----- Текст для чтения -----
ИНТЕЛРОС > №3, 2012 > Эстетическое и политическое в контексте постсовременности: топос Homo aestheticus

Грякалов А.А.
Эстетическое и политическое в контексте постсовременности: топос Homo aestheticus


04 ноября 2012

На фоне многочисленных теоретических «поворотов», характерных для современности, имеет смысл поставить вопрос об эстетической достоверности сознания. Может казаться, заявление об «эстетическом повороте», с одной стороны, избыточно – в ситуации постмодерна эстетику нередко называют первофилософией, а с другой стороны – это знак видовой регионализации родовой философской проблематики. Совершенно справедливо замечание о том, что если философия должна обратиться в эстетику или, того хуже, стать эстетической, ей, скорее всего, придется отказаться от всех своих преимуществ рационального знания.[1] Но речь не идет ни о смещении институциональных границ, ни о «смешении языков», ни о возвышении статуса «литературной философии», которая в отечественном контексте устойчиво обозначена как специфическая, хотя и по-разному оцениваемая черта мысли. Обратить внимание нужно на ситуацию в настоящем: уже в первом внешнем приближении  очевидно, что именно эстетическое при всем его внимании к дигитальным артпрактикам и электронно-сетевому творчеству выступает прививкой против «виртуальной шизофрении». Именно тут, кстати сказать, возможен ход и за пределы того, что, может быть,  избыточно полемично названо «лингвостерией». Однако гораздо важнее внутреннее:об эстетическом повороте нужно говорить как об особой  ориентации мысли.
----- Исходные данные -----
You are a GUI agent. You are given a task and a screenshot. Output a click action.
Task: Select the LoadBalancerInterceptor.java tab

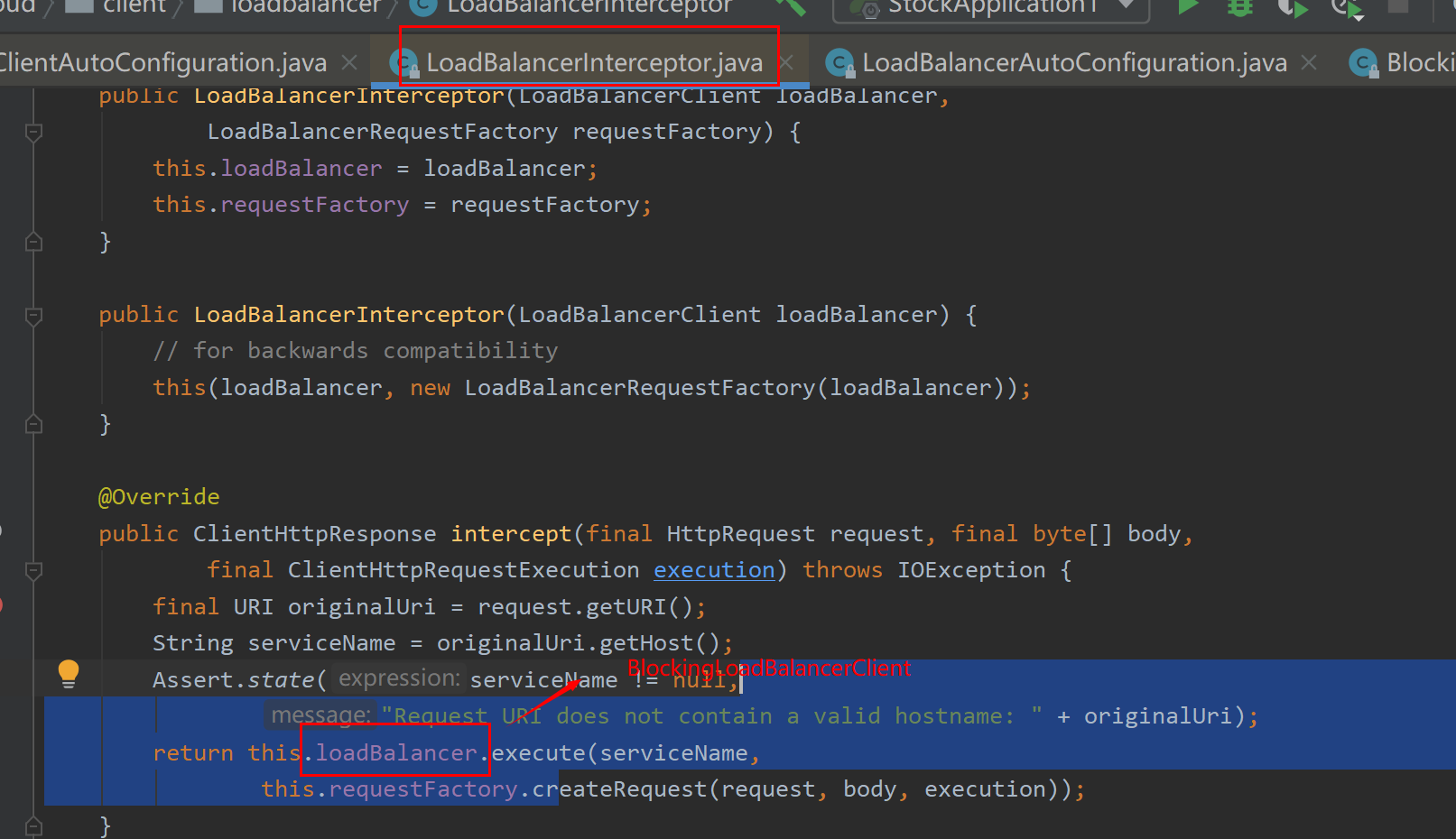(x=594, y=62)
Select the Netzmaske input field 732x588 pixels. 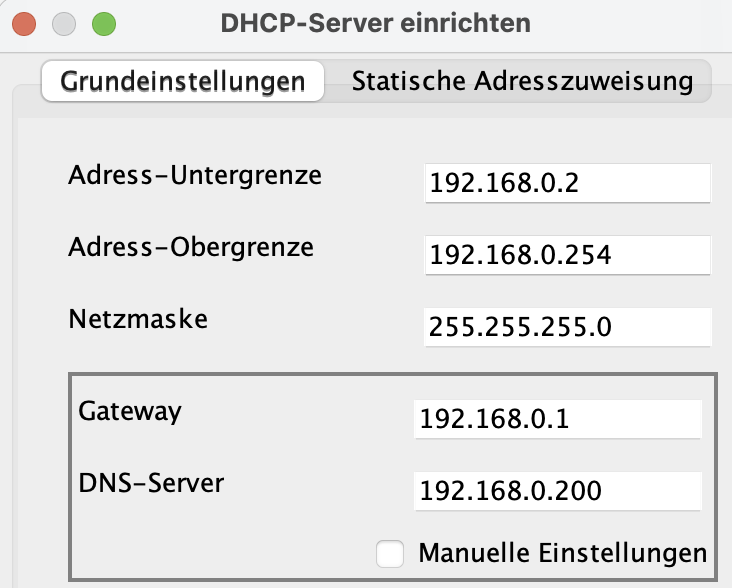click(x=567, y=326)
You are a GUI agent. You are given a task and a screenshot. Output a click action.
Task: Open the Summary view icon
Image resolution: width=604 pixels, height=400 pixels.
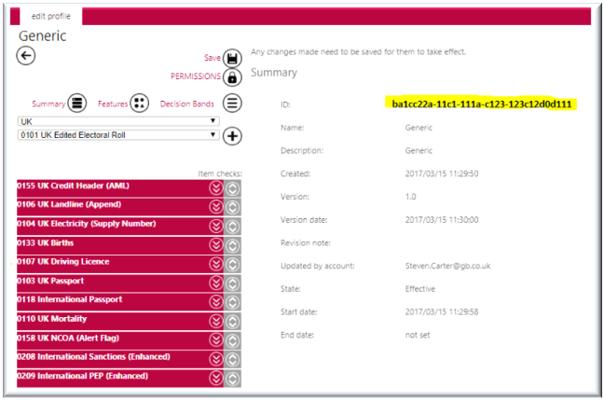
-----
◆ Задание
Сократите абзац статьи об эстетическом и политическом, который начинается словами «На фоне многочисленных теоретических „поворотов“», сохранив его основные мысли.

◆ Выполненное задание
На фоне множества теоретических «поворотов» современности стоит поставить вопрос об эстетической достоверности сознания. Разговор об «эстетическом повороте» может казаться избыточным, ведь в постмодерне эстетику нередко называют первофилософией. Вместе с тем он выглядит как регионализация общей философской проблематики. Верно, что философии, ставшей эстетической, скорее всего, пришлось бы отказаться от преимуществ рационального знания. Однако речь не идет ни о смещении институциональных границ, ни о «смешении языков», ни о возвышении «литературной философии». Важна ситуация в настоящем: эстетическое внимательно к дигитальным артпрактикам и сетевому творчеству и при этом служит прививкой против «виртуальной шизофрении». Оно же позволяет выйти за пределы так называемой «лингвостерии». Но главное в том, что эстетический поворот следует понимать как особую ориентацию мысли.